» Exercise: Determine whether each of the following statements agrees with the news text on Mednax below, answering yes or no and quoting the words of the text that decide it: (a) Mednax was the first large provider to preview a net earnings drop for the quarter; (b) Mednax cited a worsening payer mix in anesthesiology as a cause of the expected income fall; (c) Mednax expects revenue from same-unit neonatal volumes to rise 2% in the first quarter.

» Selected passage:
....

The first-quarter earnings season for hospital companies hasn't officially begun and already a second large provider has previewed a net earnings drop for the quarter.
Physician staffing giant Mednax announced Thursday that its first quarter net income is expected to drop to $55 million compared to $68 million in the year-period. The company said lighter volumes in the neo-natalogy departments it staffs and a worsening payer mix in anesthesiology caused the anticipated income fall.
Mednax's shifting payer mix signals that managed care companies may be sending more surgery patients to outside facilities rather than hospitals for procedures, which affects the revenue that hospital-based anesthesiologists can produce.
Mednax said it expects to report a 2% decline in revenue coming from same-unit neonatal volumes in the first quarter—a trend that management has attributed to declining U.S. birth rates overall.

....

» Data to examine:

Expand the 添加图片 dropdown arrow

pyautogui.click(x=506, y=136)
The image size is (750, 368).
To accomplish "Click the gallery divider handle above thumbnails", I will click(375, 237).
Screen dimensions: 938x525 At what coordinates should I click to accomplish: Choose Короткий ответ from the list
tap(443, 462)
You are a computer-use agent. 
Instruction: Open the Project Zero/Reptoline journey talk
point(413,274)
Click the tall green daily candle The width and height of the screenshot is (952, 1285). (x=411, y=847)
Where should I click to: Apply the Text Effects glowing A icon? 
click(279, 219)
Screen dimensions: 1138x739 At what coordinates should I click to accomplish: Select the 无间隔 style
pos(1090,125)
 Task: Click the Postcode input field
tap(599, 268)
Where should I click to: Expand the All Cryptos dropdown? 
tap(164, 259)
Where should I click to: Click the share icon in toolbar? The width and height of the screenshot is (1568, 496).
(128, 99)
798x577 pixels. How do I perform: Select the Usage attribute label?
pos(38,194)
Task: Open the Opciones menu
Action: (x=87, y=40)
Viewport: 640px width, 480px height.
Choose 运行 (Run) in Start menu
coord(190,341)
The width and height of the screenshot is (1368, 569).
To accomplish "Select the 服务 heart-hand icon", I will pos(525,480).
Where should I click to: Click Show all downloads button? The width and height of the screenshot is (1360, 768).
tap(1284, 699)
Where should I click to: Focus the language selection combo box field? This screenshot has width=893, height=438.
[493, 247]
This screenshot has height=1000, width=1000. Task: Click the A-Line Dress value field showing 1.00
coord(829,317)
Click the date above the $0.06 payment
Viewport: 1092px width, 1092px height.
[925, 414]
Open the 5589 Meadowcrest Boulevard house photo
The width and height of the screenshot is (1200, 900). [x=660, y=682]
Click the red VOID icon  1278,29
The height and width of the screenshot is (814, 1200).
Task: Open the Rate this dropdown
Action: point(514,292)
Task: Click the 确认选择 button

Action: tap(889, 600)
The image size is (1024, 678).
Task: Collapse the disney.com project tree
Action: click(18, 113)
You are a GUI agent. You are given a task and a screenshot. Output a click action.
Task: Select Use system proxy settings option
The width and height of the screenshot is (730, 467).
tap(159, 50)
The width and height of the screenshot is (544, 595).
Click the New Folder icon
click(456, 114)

....

» Solution:
(a) No: "already a second large provider has previewed a net earnings drop for the quarter."
(b) Yes: "lighter volumes in the neo-natalogy departments it staffs and a worsening payer mix in anesthesiology caused the anticipated income fall."
(c) No: "it expects to report a 2% decline in revenue coming from same-unit neonatal volumes in the first quarter."